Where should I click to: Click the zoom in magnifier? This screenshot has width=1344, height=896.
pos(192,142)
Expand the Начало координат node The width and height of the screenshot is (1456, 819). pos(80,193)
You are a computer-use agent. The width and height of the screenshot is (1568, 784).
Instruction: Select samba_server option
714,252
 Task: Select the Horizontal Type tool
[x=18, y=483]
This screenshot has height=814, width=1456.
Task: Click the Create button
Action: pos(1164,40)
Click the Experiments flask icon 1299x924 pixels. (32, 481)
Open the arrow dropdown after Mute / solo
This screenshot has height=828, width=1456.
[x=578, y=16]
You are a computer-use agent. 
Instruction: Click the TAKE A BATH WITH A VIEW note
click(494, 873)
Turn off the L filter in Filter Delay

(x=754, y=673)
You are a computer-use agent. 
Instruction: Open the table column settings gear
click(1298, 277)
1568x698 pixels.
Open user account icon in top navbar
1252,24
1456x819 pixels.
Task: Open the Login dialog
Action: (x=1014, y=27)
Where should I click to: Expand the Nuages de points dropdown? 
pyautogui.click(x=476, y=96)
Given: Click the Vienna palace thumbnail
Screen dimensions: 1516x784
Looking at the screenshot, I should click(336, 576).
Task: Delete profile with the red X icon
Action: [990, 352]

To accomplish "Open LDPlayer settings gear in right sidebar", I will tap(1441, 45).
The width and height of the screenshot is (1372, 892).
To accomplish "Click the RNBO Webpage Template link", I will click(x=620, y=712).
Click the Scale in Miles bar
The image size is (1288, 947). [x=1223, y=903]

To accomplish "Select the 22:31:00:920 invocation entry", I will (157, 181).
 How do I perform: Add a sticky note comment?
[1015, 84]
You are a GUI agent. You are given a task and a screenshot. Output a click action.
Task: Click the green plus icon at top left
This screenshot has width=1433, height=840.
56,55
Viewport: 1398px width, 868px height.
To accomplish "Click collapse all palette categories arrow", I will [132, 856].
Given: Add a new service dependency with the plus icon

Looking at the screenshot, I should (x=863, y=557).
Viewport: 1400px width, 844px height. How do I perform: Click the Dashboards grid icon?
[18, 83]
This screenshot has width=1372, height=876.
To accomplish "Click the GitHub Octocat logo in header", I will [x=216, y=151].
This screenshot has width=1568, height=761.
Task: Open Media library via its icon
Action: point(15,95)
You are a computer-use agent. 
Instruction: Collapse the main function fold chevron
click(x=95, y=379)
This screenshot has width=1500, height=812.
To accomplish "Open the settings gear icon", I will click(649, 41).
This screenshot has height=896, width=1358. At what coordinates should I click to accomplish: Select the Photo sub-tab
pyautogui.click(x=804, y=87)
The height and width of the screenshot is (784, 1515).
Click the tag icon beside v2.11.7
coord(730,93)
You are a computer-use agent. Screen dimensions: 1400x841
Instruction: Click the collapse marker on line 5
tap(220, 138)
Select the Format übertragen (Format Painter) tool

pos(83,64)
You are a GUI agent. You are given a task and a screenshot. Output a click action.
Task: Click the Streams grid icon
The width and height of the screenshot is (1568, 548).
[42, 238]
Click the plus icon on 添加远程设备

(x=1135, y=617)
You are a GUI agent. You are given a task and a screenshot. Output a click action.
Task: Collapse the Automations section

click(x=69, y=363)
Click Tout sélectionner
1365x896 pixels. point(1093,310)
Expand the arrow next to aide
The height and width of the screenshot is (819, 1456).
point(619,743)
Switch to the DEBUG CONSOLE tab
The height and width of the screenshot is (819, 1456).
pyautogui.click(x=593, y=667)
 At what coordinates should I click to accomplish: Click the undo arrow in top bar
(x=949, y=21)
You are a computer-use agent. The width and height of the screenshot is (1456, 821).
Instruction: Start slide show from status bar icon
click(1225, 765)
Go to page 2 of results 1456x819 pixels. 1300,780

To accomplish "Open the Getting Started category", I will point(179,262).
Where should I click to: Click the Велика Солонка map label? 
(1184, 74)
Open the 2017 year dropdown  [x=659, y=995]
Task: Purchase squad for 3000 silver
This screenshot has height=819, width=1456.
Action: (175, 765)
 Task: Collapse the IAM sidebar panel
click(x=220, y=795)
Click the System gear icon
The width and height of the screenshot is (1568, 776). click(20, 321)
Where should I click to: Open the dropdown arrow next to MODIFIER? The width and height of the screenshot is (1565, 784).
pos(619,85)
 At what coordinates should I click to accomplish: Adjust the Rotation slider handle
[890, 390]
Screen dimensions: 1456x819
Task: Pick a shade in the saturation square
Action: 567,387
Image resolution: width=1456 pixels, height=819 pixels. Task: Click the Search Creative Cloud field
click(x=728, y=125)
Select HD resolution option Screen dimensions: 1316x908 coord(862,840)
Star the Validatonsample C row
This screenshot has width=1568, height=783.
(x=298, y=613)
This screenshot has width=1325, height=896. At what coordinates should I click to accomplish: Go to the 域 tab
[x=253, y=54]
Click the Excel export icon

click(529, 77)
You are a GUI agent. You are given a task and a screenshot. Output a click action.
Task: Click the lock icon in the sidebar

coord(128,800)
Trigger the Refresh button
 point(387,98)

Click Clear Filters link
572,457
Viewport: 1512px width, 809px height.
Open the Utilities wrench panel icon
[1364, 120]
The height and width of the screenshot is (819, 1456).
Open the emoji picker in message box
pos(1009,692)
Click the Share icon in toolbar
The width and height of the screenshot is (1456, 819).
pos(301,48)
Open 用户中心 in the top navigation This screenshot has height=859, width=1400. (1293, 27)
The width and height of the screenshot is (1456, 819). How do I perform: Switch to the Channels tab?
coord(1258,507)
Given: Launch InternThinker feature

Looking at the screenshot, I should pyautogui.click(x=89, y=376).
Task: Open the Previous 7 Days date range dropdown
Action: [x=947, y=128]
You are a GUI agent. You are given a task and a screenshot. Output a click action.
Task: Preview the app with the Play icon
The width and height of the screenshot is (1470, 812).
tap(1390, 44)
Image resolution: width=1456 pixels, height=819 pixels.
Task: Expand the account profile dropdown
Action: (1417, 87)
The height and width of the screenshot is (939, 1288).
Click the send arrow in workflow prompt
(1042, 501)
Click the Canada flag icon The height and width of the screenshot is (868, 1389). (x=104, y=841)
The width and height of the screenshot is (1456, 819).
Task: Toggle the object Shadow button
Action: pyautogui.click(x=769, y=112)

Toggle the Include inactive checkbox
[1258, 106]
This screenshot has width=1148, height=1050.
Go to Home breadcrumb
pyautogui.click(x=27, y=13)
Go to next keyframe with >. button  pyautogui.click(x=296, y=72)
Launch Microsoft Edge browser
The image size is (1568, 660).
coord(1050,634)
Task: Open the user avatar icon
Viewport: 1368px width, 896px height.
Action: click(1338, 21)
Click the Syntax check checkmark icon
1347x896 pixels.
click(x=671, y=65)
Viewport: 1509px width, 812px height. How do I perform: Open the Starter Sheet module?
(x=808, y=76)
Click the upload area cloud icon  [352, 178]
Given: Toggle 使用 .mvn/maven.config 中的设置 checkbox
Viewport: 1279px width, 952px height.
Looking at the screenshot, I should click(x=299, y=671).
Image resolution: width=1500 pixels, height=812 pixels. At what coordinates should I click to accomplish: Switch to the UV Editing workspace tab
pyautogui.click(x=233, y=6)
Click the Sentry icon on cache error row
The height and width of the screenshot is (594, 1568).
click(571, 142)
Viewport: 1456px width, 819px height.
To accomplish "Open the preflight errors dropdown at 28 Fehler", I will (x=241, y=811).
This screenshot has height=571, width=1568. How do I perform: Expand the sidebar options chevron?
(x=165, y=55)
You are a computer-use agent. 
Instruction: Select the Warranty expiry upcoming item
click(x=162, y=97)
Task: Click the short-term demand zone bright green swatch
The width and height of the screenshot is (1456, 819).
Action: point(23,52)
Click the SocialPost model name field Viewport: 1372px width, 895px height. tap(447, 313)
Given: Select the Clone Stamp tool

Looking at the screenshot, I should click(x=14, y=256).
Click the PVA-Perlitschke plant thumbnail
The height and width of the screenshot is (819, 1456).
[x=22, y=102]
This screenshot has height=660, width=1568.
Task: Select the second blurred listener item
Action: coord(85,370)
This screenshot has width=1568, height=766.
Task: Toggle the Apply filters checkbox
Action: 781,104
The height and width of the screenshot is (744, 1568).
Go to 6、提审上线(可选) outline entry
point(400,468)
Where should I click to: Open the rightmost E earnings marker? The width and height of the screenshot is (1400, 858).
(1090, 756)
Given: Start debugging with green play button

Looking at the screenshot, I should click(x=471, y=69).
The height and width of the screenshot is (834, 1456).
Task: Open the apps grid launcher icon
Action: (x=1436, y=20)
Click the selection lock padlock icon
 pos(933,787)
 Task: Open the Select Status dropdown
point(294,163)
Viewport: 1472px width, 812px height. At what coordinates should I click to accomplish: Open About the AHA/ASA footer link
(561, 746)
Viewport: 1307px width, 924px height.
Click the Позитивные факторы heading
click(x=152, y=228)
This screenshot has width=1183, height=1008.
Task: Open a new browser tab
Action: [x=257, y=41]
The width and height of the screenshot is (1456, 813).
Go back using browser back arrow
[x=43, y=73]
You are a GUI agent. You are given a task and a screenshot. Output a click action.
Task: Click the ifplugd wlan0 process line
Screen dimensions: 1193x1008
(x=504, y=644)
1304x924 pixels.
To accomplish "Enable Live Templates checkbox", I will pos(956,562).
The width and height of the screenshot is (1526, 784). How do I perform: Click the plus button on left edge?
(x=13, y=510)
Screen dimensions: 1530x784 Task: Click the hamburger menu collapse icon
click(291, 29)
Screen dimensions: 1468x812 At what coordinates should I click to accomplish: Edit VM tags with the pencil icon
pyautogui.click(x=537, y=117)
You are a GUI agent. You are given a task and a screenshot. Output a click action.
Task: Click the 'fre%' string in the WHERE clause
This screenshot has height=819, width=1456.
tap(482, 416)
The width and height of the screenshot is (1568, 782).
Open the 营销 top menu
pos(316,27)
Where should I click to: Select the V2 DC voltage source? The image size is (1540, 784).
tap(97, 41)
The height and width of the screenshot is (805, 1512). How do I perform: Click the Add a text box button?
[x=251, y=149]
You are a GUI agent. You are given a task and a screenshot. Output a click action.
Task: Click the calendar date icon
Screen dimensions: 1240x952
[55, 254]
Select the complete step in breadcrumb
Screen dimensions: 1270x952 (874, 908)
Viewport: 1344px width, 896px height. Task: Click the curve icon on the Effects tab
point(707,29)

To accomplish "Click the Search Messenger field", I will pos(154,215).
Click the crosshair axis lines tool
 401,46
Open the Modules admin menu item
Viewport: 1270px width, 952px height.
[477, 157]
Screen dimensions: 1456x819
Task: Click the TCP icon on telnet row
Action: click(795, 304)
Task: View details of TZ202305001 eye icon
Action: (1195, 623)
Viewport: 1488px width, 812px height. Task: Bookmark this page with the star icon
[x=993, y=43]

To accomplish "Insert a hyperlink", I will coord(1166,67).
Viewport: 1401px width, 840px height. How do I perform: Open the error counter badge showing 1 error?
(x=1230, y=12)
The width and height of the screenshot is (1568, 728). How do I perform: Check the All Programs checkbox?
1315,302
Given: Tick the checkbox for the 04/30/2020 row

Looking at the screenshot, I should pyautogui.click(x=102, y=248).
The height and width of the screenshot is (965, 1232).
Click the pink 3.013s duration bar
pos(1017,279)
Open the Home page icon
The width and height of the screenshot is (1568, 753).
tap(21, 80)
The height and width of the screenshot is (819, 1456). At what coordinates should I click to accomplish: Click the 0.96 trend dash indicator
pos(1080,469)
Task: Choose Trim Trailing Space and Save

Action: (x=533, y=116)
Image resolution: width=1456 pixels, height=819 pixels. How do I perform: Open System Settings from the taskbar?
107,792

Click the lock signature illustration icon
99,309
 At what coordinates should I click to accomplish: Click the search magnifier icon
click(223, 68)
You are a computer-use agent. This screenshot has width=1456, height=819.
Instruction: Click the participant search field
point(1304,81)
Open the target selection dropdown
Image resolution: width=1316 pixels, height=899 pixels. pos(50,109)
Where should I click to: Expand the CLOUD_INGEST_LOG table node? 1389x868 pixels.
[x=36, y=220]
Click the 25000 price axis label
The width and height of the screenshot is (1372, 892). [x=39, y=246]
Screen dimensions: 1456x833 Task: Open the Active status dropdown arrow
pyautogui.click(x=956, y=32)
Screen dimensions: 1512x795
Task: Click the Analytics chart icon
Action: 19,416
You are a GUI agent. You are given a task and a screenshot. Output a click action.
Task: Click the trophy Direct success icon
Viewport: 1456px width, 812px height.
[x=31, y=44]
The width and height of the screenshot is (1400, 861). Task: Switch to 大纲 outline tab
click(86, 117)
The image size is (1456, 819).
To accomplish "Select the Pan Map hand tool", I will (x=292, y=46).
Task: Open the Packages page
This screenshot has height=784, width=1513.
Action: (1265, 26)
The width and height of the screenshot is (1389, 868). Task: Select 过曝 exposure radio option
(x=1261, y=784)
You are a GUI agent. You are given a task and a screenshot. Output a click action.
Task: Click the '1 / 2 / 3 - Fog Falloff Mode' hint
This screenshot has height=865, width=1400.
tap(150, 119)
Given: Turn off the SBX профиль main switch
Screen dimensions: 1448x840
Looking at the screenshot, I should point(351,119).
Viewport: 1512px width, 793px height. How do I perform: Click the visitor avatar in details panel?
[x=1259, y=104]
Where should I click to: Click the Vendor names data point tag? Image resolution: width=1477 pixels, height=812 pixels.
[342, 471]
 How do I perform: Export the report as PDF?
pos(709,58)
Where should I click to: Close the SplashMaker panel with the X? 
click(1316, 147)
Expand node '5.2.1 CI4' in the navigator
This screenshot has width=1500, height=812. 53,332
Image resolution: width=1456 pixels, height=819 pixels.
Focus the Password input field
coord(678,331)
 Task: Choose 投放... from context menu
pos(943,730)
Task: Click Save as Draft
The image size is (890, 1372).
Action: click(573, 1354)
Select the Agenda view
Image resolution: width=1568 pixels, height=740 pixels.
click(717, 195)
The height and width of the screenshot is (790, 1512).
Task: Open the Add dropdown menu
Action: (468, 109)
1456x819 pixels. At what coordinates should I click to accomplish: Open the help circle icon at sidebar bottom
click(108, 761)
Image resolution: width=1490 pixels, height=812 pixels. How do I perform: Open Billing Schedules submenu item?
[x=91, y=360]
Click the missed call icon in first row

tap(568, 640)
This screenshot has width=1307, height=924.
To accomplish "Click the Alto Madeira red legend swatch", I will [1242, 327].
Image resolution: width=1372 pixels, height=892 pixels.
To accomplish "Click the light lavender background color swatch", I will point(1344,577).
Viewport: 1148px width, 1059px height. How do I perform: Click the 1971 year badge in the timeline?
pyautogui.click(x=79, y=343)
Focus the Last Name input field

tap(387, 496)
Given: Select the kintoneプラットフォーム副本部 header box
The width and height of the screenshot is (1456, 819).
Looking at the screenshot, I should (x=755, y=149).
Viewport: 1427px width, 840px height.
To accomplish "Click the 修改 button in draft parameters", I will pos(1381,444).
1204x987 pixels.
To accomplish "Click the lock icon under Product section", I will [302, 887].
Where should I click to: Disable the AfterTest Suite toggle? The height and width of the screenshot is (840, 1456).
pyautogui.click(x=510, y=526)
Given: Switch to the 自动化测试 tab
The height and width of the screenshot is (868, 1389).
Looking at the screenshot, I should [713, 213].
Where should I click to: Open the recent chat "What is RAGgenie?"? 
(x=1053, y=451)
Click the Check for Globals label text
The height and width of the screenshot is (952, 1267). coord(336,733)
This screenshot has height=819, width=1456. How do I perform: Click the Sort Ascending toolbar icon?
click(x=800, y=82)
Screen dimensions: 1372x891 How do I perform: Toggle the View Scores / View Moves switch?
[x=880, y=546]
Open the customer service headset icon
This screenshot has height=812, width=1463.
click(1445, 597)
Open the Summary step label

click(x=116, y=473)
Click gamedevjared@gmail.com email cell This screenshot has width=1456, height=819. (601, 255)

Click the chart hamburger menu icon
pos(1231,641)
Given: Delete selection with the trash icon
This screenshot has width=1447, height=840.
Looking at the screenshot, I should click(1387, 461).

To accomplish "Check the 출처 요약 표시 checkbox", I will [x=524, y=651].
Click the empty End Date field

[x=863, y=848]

About this task: Scan the material above for lines holding "swatch" and copy each of them.

Response to this task:
Task: Click the short-term demand zone bright green swatch
To accomplish "Click the Alto Madeira red legend swatch", I will [1242, 327].
To accomplish "Click the light lavender background color swatch", I will point(1344,577).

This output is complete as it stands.